Diagnosis
and Staging
Introduction
Evaluation of a breast symptom or abnormal
finding begins with a thorough medical history and
physical examination, followed by imaging tests. Breast
biopsy is used for subsequent investigation of suspicious
lesions and for definitive diagnosis. The process reflects
a gradually increasing degree of invasiveness so that
diagnosis is obtained with a minimum amount of patient
discomfort and cost. Abnormalities found to be cancer
are staged and further characterized in order to estimate
prognosis and determine appropriate treatment.
Medical
History and Physical Examination
The first step in the evaluation of a
patient with suspected breast cancer begins with a
complete medical history.
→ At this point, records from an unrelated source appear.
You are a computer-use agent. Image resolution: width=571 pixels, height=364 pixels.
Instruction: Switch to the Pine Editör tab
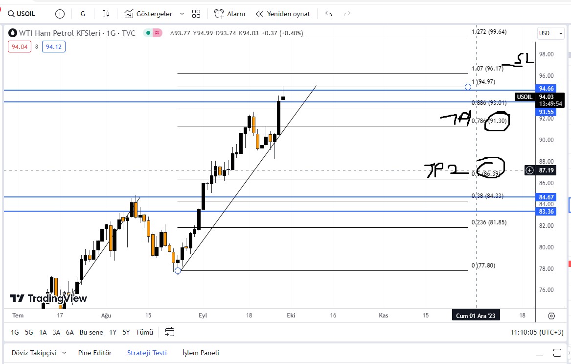pyautogui.click(x=94, y=352)
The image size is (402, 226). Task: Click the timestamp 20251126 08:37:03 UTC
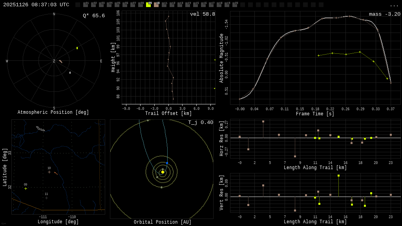point(36,5)
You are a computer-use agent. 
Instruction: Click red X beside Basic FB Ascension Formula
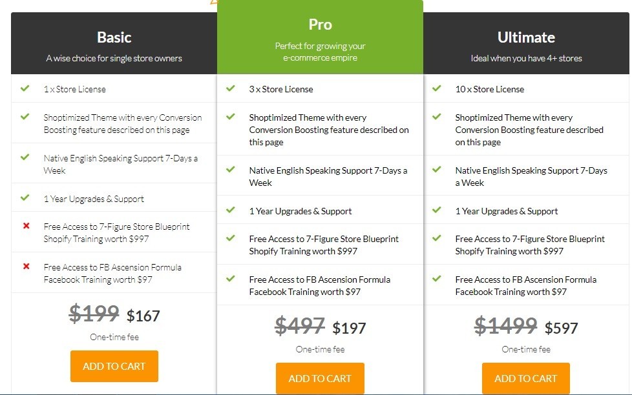coord(26,266)
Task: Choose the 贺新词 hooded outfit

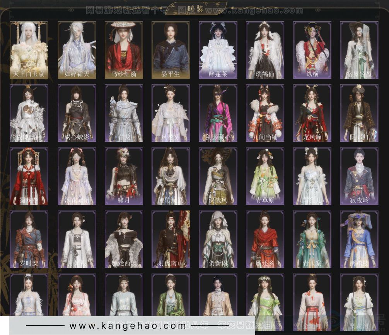Action: pos(218,240)
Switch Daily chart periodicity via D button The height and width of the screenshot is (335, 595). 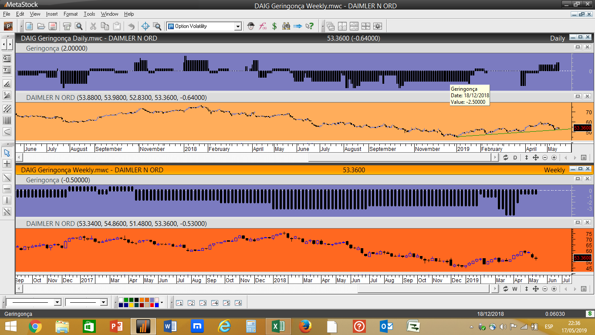pyautogui.click(x=515, y=157)
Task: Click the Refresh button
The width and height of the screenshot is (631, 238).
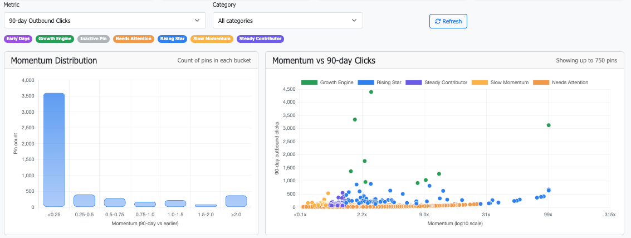Action: pos(448,21)
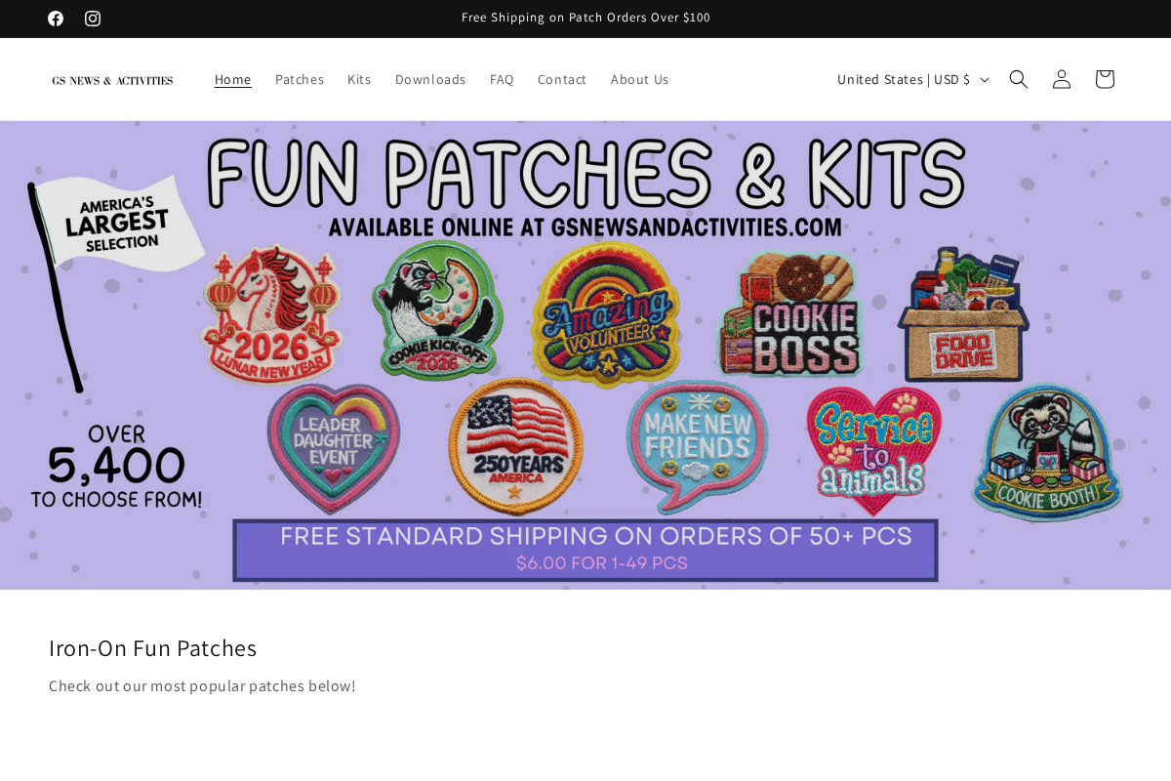Click the Cookie Boss patch image
This screenshot has width=1171, height=781.
pyautogui.click(x=790, y=313)
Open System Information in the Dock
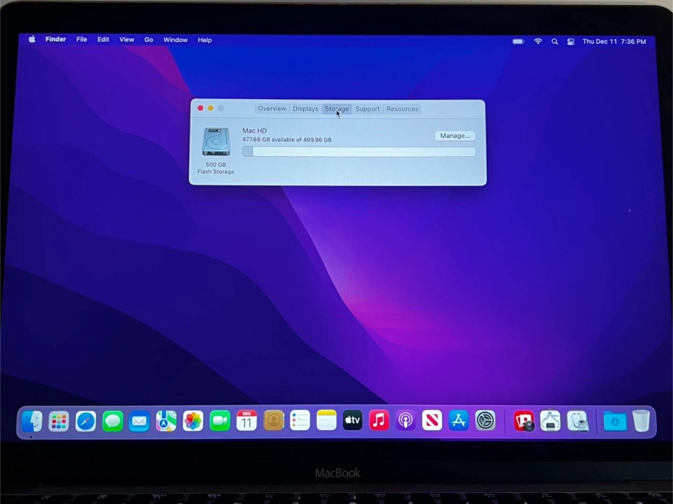 click(551, 421)
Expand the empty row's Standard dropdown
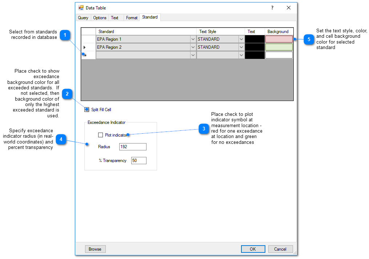The height and width of the screenshot is (259, 369). point(193,55)
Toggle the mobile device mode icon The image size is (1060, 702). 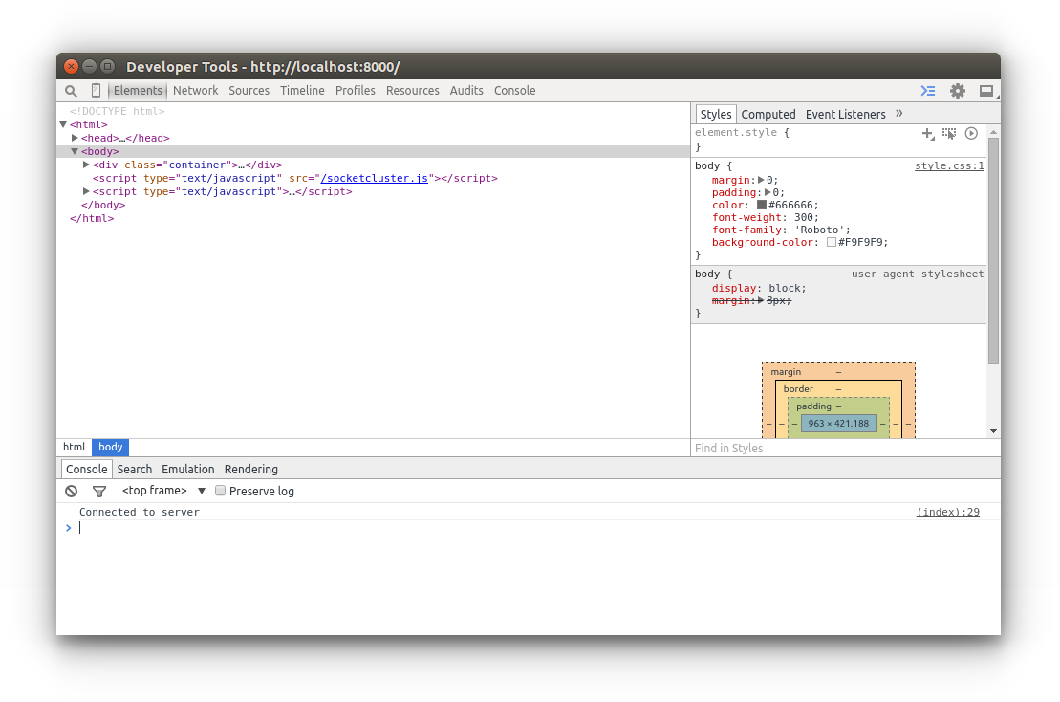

In addition to obtaining
detailed information about the breast finding, including
any changes over time, the provider should inquire
about any new localized or constitutional symptoms;
take note of known breast cancer risk factors; and
elicit a detailed family history of cancer, with special
attention given to breast and ovarian cancers. Also
important, the provider should ask about or observe
any signs of emotional distress that may be related
to the discovery of the breast lesion. While most cases
will prove to be benign, the process of evaluation
can be a difficult time for a patient. The provider
can help by facilitating any needed emotional counseling
or support.1
In addition to a general exam, a complete
physical examination includes a full pelvic exam and
Pap smears. A visual and manual inspection of the breasts
will search for the presence of lumps or masses; asymmetry;
changes to the skin or to the nipples; and tenderness.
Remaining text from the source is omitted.